Load an HDF5 file in Python

HDF5 (Hierarchical Data Format V5) is a highly flexible binary file format that stores data contiguously in memory, making memory-mapping highly effective.

It’s frequently used for storing numerical data, and can be manipulated using both the h5py library, as well as numpy and vaex.

Because hdf5 (.h5) files are so flexible, the processing logic will necessarily change per file. In this tutorial, we will show you how you can understand your hdf5 file, the layout, and walk through a specific example of how to upload some data.

Nominal is the leading platform for operationalizing test data.

This guide describes an automatable pipeline for uploading HDF5 files to Nominal.

Connect to Nominal

Get your Nominal API token from your User settings page.

See the Quickstart for more details on connecting to Nominal from Python.

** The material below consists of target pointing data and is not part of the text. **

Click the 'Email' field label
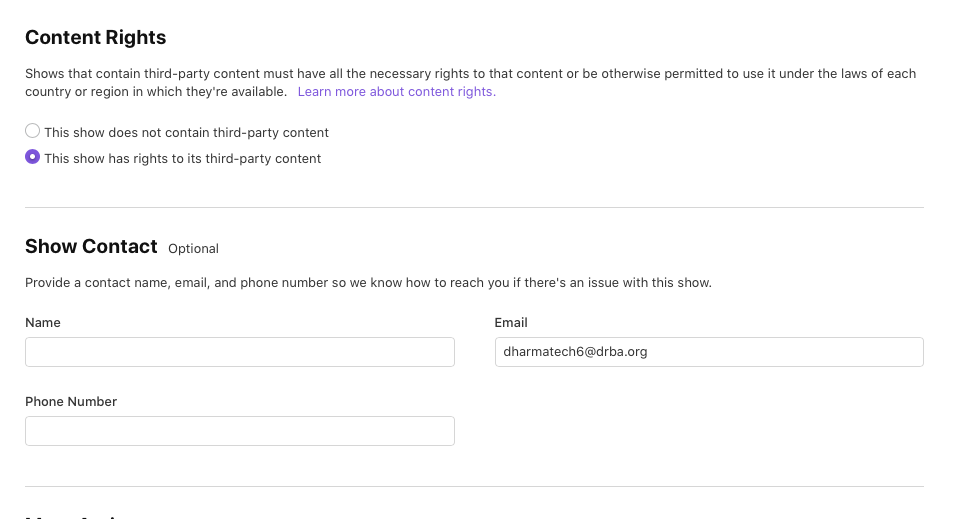This screenshot has width=954, height=519. coord(511,323)
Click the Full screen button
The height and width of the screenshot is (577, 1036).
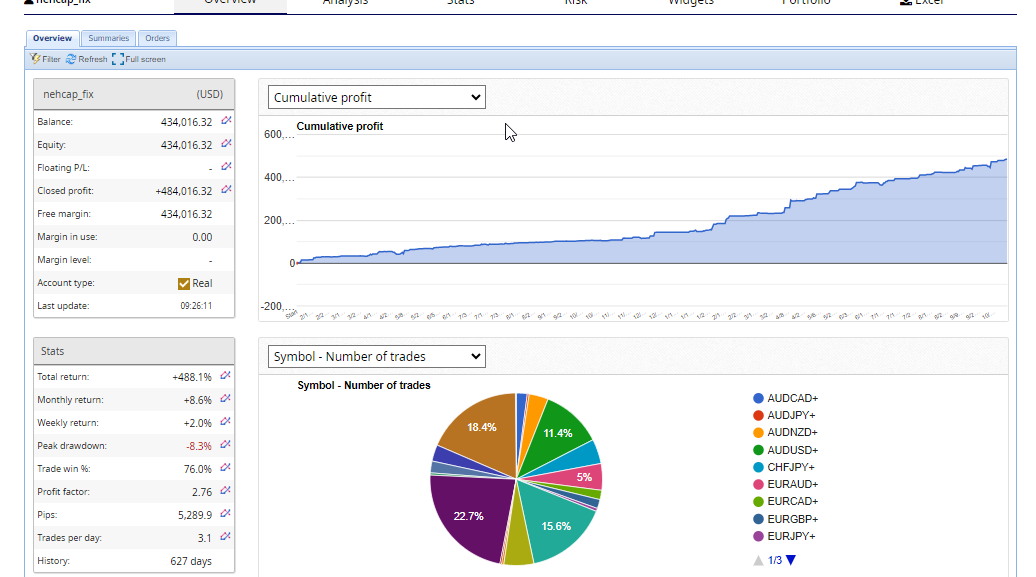[139, 59]
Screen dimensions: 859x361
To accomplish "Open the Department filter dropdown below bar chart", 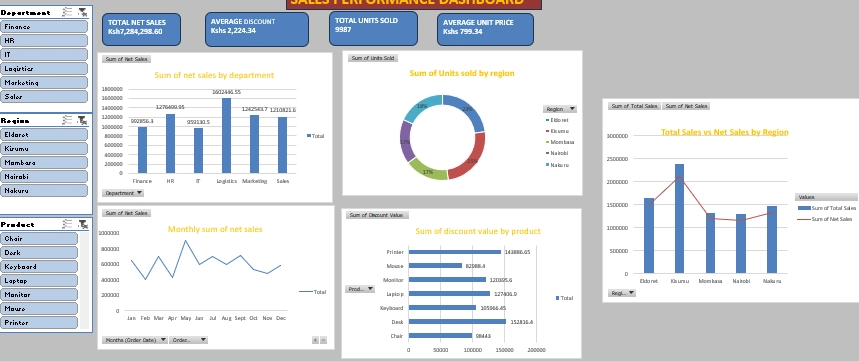I will click(123, 193).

1import nominal.nominal as nm
2
3nm.set_token(
4 base_url = 'https://api.gov.nominal.io/api',
5 token = '* * *' # Replace with your Access Token from
6 # https://app.gov.nominal.io/settings/user?tab=tokens
7)
If you’re not sure whether your company has a Nominal tenant, please reach out to us.

Download sample data

For convenience and educational purposes, Nominal hosts test sample data on the Nominal Hugging Face account.

Let’s download a 3D hdf5 (h5) file containing x, y, and z coordinates.

We’ll use the hub to download our hdf5 file to disk.

You will need to make sure to install the nominal hdf5 extra: pip install 'nominal[hdf5]'

1from huggingface_hub import hf_hub_download
2
3repo_id = "nominal-io/hdf5-sample"
4filename = "3d.h5"
5
6local_path = hf_hub_download(
7 repo_id=repo_id,
8 filename=filename,
9 repo_type="dataset"
10)

local_path now contains the path to our hdf5 file.

To understand our data a bit more, we will look at the layout of the file to find where the data is and its schema.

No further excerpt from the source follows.